Problem to work on >> Repeat the entries below word for word. Begin at the line that contains "Viewport: 987px width, 606px height.", and stop after the last line of the entries.

Dataset rows >>
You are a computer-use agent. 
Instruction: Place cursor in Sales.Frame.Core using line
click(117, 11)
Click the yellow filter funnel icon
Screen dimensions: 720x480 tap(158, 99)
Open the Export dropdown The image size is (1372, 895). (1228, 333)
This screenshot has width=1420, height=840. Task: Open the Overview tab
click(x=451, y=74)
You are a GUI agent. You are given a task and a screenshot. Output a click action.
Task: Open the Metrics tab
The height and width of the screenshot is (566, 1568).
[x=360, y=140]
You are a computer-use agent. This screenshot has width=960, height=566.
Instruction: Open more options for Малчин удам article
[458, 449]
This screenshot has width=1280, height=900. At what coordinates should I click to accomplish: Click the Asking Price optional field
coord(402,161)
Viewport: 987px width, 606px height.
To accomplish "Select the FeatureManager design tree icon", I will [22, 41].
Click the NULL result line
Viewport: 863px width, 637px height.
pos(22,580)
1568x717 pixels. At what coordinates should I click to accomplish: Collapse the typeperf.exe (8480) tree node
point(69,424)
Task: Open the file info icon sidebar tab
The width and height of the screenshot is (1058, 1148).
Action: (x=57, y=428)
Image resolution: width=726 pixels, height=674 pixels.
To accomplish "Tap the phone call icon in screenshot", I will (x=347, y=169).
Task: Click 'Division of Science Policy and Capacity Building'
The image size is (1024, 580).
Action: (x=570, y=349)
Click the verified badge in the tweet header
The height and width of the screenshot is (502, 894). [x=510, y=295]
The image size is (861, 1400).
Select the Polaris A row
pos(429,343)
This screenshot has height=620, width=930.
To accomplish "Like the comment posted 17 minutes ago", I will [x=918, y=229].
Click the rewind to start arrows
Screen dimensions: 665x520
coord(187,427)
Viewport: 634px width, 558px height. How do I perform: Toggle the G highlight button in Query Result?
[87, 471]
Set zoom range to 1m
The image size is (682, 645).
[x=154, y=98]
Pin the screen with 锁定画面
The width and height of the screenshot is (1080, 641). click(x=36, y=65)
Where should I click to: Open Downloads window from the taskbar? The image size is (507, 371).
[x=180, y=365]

Answer to the exercise >>
Viewport: 987px width, 606px height.
To accomplish "Select the FeatureManager design tree icon", I will [22, 41].
Click the NULL result line
Viewport: 863px width, 637px height.
pos(22,580)
1568x717 pixels. At what coordinates should I click to accomplish: Collapse the typeperf.exe (8480) tree node
point(69,424)
Task: Open the file info icon sidebar tab
The width and height of the screenshot is (1058, 1148).
Action: (x=57, y=428)
Image resolution: width=726 pixels, height=674 pixels.
To accomplish "Tap the phone call icon in screenshot", I will (x=347, y=169).
Task: Click 'Division of Science Policy and Capacity Building'
The image size is (1024, 580).
Action: (x=570, y=349)
Click the verified badge in the tweet header
The height and width of the screenshot is (502, 894). [x=510, y=295]
The image size is (861, 1400).
Select the Polaris A row
pos(429,343)
This screenshot has height=620, width=930.
To accomplish "Like the comment posted 17 minutes ago", I will [x=918, y=229].
Click the rewind to start arrows
Screen dimensions: 665x520
coord(187,427)
Viewport: 634px width, 558px height. How do I perform: Toggle the G highlight button in Query Result?
[87, 471]
Set zoom range to 1m
The image size is (682, 645).
[x=154, y=98]
Pin the screen with 锁定画面
The width and height of the screenshot is (1080, 641). click(x=36, y=65)
Where should I click to: Open Downloads window from the taskbar? The image size is (507, 371).
[x=180, y=365]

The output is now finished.